Listing:
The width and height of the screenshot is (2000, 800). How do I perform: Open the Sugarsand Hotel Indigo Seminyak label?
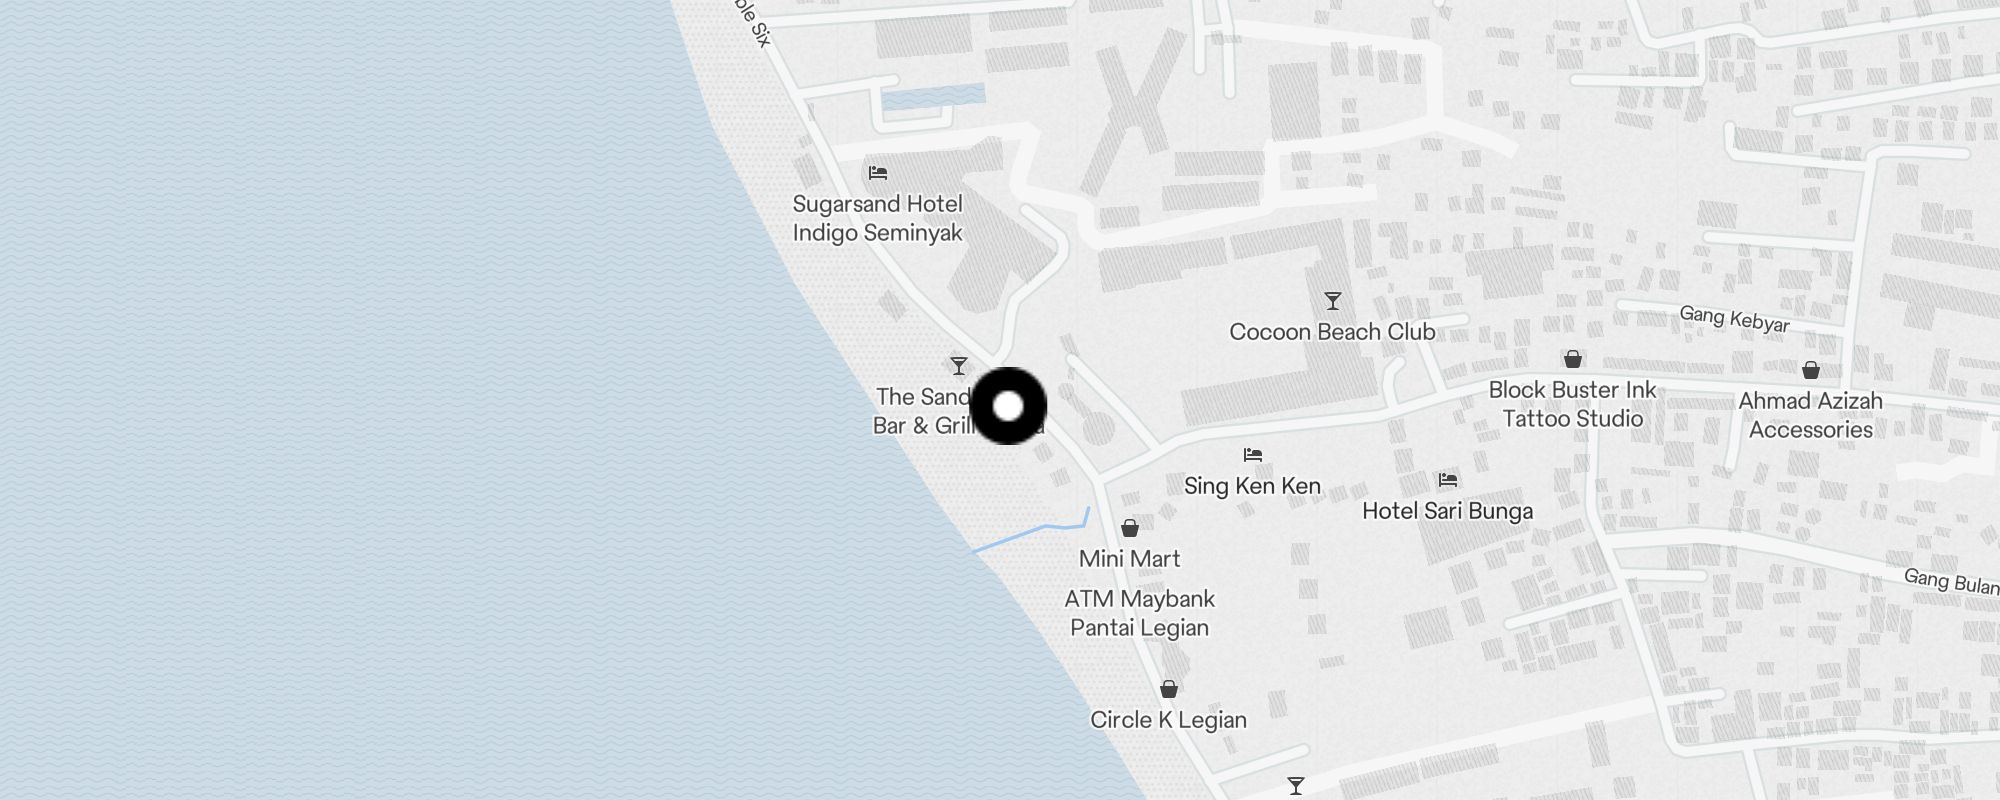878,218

--

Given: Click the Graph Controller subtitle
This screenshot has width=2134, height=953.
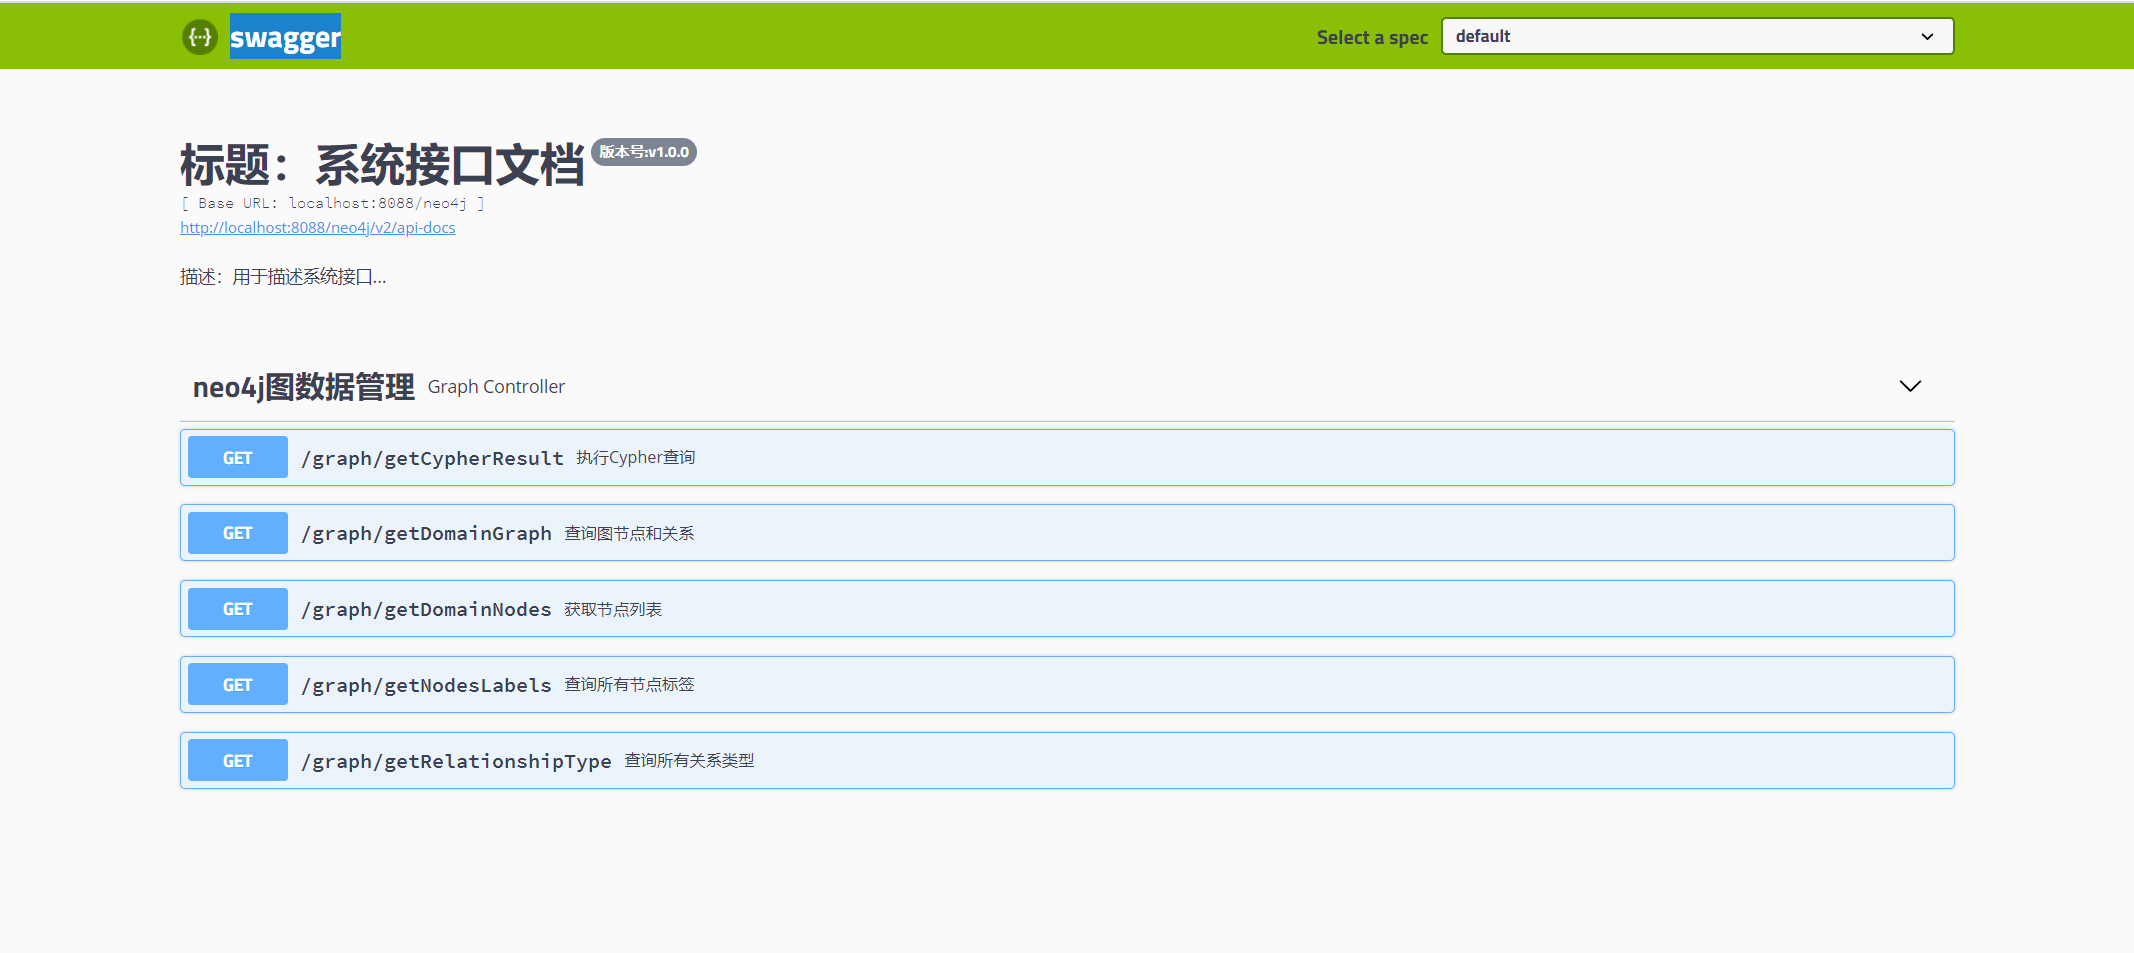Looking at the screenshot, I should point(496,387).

...

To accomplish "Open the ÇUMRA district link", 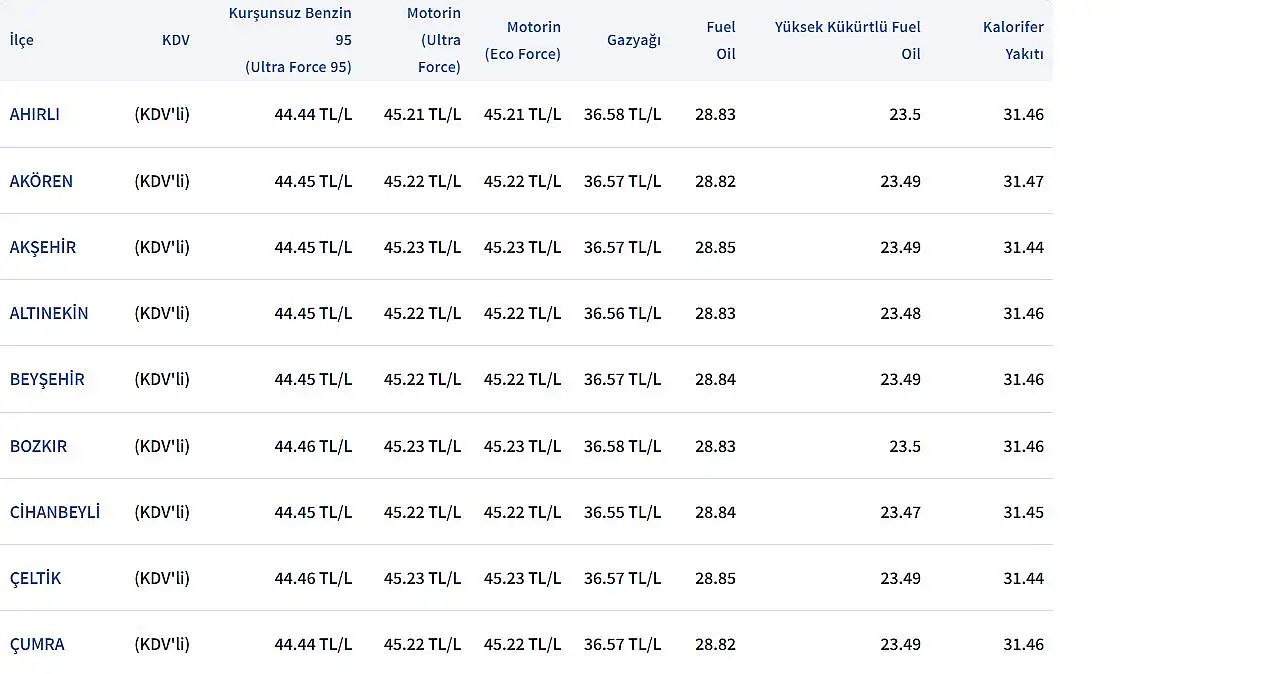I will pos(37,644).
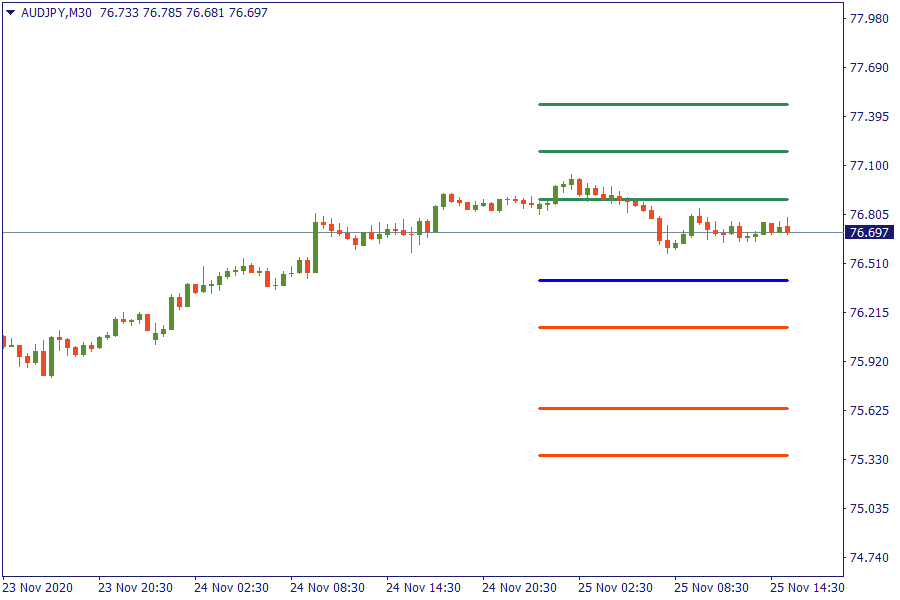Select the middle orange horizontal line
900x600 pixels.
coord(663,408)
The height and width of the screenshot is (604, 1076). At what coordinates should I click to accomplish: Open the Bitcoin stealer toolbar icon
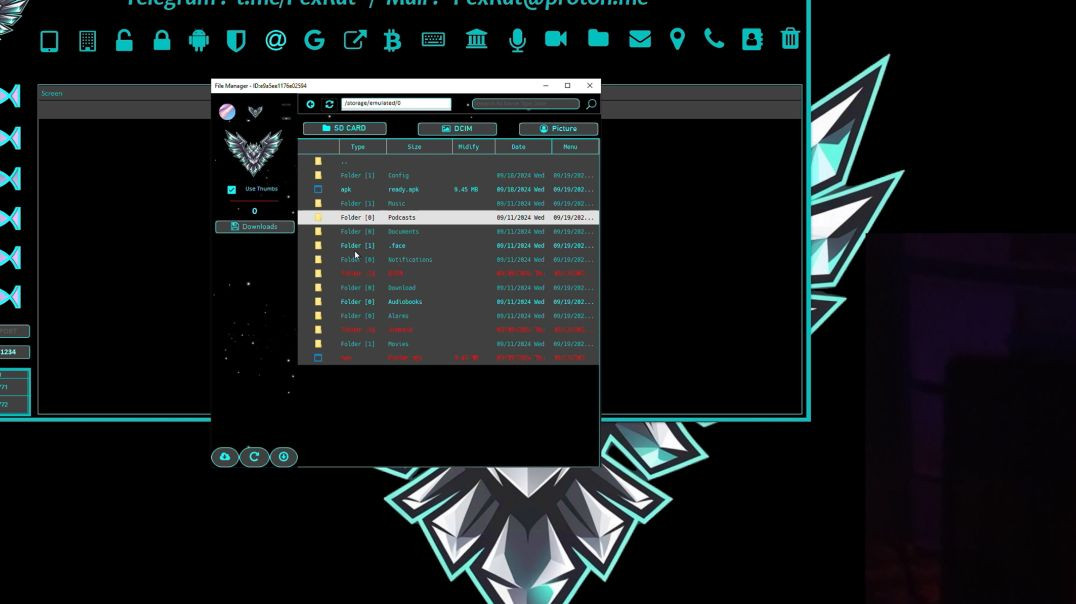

Your objective: Rewrite the data starting at the line containing "Given: Click the Graph Controller subtitle" and ending at the line containing "Looking at the", renaming "subtitle" to "heading" and changing nothing else. Give only those lines, without the pictures.

Written solution:
Given: Click the Graph Controller heading
This screenshot has width=2134, height=953.
Looking at the screenshot, I should point(496,387).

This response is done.